START Supplied text

There are some key principles of gestalt systems like emergence, reification, multistability and invariance. Do any neuronal models exist to explain these properties?
I agree, lateral inhibition is good for contrast strengthening or edge detection but there are many more effects in Gestalt psychology like proximity, similarity, closure, symmetry and many more. See: http://en.wikipedia.org/wiki/Gestalt_psychology
Pieter R. Roelfsema addresses many of these issues in "Cortical Algorithms for
Perceptual Grouping" in Annual Review of Neuroscience. 2006. 29:203–27.
Also; Micah M. Murray and Christoph S. Herrmann 2013. Illusory contours: a window onto the neurophysiology of constructing perception. Trends in Cognitive Sciences 1–11. http://dx.doi.org/10.1016/j.tics.2013.07.004
Also:
Charles D. Gilbert1,* and Wu Li 2012. Adult Visual Cortical Plasticity. Neuron 75, 250-264.
This paper might also be useful:
M. Saifullah • C. Balkenius. A. Jonsson. 2014. A biologically based model for recognition of 2-D occluded patterns. Cogn Process. 15:13–28
Some of this research deals with proximity, similarity, closure etc., in terms of neural networks in early visual cortex, especially V1 and V2. Hebb's previous research on neurons that fire/wire together go together has been implicated in Gestalt grouping as well as the long range and short range neural interconnections in early visual cortex.
On a more molar level, Feil et al. (2010) describe the exclusivity of sober and intoxicated networks in addiction.
Feil, J,, Sheppard, D., Fitzgerald, P. B., Yücelc M., Lubman, D. I., & Bradshaw, J. L. (2010).Addiction, compulsive drug seeking, and the role of frontostriatal mechanisms in regulating inhibitory control. Neuroscience and Biobehavioral Reviews 35 248–275.
The utility of neuronal models applied to Gestalt psychology can be most readily apparent in study of visual perception. In particular, Ecological psychology models that place the human actor within his environmental niche - addressing all that implies, both experientially and behaviorally - offer a natural context by which to theorize how a rich visual Gestalt can guide the human actor. J.J. Gibson was particularly helpful in providing a theoretical vision of this human ecological psychological system, inferring that it was the information embodied in the visual environmental array - and not sensations tied to neuronal functioning - being used by the human to guide behavior.
In parallel, the work of Karl Pribram on neural networks led to many similar conclusions, albeit from the biological psychology perspective. His contributions to understanding neural function spanned the vast expanse of mental and behavioral function, providing much insight to brain function from micro to macro levels. His late work described neural functioning from the network perspective, again highlighting that the information embodied within the dendritic webs, and the inherent algorythmic activity of those webs, provided essentially holographic storage of information to be used by the human actor.
I would add that the tendancy to address Gestalt phenomena as tidbits of perception and illusions that can be made to play visual tricks, using localized neuronal eleectrochemical interactions, are likely to miss the main point (found by Lashley back in the fifties). It's not the localized cortical activity (the engram) by which perception can be explained - it's the distributed interplay of afferent and efferent information that resides within the cortical network.

END Supplied text

» Assigned task 1:
According to the Gestalt discussion, in which journal did Roelfsema's "Cortical Algorithms for Perceptual Grouping" appear?
» Assigned task 2:
Does each statement agree with the Gestalt discussion? Answer yes or no for each, quoting the words that decide it.
(a) Lateral inhibition is described as good for edge detection.
(b) Gibson held that sensations tied to neuronal functioning guide behavior.
(c) Pribram's late work described holographic storage of information.
The rows come from a source unrelated to the Gestalt discussion.

START Given data

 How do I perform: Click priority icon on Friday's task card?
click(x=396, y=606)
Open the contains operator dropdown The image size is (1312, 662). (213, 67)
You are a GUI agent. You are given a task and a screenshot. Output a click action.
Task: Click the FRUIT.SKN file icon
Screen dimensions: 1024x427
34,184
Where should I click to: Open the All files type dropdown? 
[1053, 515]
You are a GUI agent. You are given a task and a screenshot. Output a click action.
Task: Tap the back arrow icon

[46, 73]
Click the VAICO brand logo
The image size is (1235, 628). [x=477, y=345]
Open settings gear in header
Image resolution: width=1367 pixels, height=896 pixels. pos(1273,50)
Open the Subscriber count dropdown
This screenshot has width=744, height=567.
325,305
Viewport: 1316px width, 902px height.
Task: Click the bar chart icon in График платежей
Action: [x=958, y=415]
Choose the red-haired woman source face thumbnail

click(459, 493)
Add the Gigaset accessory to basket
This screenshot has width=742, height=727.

END Given data

» Answer space 1:
Annual Review of Neuroscience (2006).

» Answer space 2:
(a) Yes: "lateral inhibition is good for contrast strengthening or edge detection"
(b) No: "it was the information embodied in the visual environmental array - and not sensations tied to neuronal functioning - being used by the human to guide behavior"
(c) Yes: "provided essentially holographic storage of information to be used by the human actor"